### RECORDED DATA ###
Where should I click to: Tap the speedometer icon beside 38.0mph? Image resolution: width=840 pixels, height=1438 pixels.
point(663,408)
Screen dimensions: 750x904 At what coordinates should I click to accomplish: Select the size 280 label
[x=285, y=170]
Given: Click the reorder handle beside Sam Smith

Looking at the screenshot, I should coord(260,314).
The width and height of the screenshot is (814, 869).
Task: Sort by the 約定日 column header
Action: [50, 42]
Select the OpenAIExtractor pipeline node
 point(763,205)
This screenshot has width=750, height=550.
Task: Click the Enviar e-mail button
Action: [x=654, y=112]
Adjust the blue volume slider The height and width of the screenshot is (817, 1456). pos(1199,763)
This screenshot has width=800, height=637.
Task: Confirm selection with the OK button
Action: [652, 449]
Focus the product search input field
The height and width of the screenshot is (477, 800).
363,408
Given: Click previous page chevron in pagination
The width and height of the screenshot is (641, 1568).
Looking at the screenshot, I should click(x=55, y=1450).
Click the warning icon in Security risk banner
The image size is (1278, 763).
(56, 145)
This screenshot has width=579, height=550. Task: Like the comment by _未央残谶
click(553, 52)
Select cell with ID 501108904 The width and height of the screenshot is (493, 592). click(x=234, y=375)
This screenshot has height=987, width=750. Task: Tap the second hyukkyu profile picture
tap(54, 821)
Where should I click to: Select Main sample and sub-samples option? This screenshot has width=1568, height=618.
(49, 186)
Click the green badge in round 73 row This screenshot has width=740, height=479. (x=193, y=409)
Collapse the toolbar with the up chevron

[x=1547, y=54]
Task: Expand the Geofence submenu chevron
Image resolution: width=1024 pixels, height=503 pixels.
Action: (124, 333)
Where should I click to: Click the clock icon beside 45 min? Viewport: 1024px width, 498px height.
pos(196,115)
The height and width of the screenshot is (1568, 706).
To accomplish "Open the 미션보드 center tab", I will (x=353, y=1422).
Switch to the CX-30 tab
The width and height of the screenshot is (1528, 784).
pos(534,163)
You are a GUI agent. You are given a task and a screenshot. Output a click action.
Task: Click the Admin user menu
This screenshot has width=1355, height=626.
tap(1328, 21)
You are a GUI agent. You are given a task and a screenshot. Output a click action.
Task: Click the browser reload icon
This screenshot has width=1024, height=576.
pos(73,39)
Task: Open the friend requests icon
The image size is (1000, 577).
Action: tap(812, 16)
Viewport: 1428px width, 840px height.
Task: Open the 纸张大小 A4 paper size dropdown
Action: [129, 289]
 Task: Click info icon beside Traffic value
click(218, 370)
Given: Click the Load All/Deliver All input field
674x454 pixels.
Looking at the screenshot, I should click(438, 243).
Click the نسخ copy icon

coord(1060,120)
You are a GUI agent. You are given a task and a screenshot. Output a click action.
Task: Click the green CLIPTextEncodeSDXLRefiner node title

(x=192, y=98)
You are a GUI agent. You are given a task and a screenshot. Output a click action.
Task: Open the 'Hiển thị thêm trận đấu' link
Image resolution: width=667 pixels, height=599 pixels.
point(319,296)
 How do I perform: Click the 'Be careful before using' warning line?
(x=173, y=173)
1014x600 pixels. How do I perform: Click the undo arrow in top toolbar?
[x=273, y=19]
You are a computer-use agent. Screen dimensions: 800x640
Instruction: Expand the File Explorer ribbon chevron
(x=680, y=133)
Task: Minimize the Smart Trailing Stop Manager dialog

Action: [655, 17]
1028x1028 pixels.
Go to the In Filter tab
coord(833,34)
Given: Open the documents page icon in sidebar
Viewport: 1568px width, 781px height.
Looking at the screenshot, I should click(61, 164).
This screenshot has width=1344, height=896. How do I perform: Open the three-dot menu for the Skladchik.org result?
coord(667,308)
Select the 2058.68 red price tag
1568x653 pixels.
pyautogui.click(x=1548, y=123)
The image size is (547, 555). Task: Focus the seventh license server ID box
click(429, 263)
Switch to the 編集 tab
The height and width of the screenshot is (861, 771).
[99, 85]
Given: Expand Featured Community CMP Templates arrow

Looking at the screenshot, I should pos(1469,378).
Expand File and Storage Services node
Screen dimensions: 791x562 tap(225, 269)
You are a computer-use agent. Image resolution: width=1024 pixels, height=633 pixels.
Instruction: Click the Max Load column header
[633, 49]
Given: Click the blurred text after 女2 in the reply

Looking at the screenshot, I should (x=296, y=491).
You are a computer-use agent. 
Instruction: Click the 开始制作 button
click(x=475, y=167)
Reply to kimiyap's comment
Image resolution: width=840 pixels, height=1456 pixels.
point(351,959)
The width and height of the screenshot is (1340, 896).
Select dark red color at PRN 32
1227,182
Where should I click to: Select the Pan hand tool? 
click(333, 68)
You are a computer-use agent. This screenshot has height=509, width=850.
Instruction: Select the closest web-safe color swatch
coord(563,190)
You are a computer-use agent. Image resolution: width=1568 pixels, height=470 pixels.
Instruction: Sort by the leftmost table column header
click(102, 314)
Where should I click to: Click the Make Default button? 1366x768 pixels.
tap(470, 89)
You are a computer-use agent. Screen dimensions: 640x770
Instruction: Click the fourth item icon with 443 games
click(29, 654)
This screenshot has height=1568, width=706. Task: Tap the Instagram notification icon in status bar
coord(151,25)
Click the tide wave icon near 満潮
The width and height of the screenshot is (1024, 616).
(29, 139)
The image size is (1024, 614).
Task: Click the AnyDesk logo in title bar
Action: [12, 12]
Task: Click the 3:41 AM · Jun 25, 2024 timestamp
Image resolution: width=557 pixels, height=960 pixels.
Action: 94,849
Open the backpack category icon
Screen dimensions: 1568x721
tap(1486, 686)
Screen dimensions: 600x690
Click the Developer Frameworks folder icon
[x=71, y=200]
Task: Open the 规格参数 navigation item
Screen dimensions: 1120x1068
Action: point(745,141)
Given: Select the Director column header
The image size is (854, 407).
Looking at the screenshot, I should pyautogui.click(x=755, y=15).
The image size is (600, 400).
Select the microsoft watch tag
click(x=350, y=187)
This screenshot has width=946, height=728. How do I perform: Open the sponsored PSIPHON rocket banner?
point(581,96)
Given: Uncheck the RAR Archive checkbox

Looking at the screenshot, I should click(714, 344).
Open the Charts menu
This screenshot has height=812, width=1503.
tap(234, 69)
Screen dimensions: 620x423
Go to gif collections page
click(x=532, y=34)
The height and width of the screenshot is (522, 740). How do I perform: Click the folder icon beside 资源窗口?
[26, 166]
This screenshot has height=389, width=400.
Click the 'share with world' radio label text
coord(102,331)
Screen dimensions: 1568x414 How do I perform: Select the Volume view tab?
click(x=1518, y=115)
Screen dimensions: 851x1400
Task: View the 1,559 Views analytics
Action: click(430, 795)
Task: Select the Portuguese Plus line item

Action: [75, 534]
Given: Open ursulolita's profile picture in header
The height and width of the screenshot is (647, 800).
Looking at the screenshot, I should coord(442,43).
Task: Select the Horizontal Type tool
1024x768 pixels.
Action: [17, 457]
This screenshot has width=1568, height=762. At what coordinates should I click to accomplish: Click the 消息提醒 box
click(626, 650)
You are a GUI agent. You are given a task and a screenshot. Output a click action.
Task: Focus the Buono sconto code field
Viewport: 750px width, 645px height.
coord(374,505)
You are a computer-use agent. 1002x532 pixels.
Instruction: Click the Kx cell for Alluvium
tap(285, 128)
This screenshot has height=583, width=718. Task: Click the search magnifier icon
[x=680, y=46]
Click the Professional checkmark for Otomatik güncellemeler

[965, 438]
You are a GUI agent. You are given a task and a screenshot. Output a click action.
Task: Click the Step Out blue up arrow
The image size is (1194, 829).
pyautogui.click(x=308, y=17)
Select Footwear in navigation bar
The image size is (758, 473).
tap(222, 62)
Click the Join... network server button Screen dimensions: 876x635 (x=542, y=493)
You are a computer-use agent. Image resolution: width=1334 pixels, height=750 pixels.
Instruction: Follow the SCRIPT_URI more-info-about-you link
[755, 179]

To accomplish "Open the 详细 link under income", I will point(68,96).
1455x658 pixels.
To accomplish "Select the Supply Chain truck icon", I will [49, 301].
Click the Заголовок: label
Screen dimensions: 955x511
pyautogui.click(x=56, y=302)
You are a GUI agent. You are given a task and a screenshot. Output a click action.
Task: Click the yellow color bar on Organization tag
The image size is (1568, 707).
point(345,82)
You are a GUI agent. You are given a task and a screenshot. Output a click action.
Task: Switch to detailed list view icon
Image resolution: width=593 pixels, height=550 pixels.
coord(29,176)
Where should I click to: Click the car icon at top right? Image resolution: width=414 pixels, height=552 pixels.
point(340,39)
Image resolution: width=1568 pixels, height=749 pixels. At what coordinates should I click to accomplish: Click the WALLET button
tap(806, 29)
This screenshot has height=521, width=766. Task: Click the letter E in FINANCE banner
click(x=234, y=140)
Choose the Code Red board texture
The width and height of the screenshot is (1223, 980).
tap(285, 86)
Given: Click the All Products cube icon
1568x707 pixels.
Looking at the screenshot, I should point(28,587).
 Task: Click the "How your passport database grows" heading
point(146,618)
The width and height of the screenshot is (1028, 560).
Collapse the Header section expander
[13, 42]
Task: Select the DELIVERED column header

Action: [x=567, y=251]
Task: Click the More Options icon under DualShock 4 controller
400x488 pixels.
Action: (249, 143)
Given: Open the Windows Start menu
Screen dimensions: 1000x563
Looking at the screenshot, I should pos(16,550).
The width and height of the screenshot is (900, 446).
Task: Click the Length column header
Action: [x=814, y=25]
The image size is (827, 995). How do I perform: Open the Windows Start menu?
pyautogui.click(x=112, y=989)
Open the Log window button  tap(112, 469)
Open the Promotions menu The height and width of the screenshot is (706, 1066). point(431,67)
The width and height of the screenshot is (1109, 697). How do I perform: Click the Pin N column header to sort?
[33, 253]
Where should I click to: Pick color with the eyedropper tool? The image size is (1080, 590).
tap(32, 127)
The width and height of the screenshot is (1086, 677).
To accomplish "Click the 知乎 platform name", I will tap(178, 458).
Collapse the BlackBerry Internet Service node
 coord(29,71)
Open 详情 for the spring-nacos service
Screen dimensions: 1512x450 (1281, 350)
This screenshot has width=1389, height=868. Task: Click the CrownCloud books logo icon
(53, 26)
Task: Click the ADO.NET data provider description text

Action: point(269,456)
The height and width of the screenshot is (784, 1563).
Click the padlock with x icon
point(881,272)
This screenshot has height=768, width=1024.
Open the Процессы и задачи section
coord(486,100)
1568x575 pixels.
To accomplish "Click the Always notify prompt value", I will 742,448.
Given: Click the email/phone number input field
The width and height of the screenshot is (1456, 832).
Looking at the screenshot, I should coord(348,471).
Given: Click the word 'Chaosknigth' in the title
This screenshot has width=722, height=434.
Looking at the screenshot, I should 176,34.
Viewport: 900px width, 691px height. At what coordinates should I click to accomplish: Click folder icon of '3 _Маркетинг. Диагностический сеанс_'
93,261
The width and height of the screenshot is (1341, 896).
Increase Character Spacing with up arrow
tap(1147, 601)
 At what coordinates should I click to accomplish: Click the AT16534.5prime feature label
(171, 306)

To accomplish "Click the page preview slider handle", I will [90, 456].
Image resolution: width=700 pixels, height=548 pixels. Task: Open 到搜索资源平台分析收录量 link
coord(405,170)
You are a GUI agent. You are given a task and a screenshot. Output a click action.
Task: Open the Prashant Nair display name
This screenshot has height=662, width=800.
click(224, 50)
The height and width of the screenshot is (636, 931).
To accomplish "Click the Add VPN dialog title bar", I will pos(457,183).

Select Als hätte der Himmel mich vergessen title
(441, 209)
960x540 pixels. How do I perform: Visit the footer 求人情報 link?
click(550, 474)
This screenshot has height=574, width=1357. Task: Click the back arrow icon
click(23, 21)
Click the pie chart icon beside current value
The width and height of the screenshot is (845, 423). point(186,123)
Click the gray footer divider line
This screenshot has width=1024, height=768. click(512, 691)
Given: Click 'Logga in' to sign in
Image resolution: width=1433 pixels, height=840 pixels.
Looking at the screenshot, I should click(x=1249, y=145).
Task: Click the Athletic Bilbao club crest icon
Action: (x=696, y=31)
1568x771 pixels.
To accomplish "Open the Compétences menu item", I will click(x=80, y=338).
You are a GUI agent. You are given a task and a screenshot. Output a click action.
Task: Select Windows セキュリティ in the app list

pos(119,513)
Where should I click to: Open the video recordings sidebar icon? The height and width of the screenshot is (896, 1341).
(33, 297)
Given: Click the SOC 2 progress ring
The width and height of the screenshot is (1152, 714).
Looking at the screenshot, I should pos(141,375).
###
[PROBLEM STATEMENT]
In the records above, find each line that mentions the string "name", then copy it.

[EXERCISE RESULT]
To accomplish "Click the 知乎 platform name", I will tap(178, 458).
Task: Open the Prashant Nair display name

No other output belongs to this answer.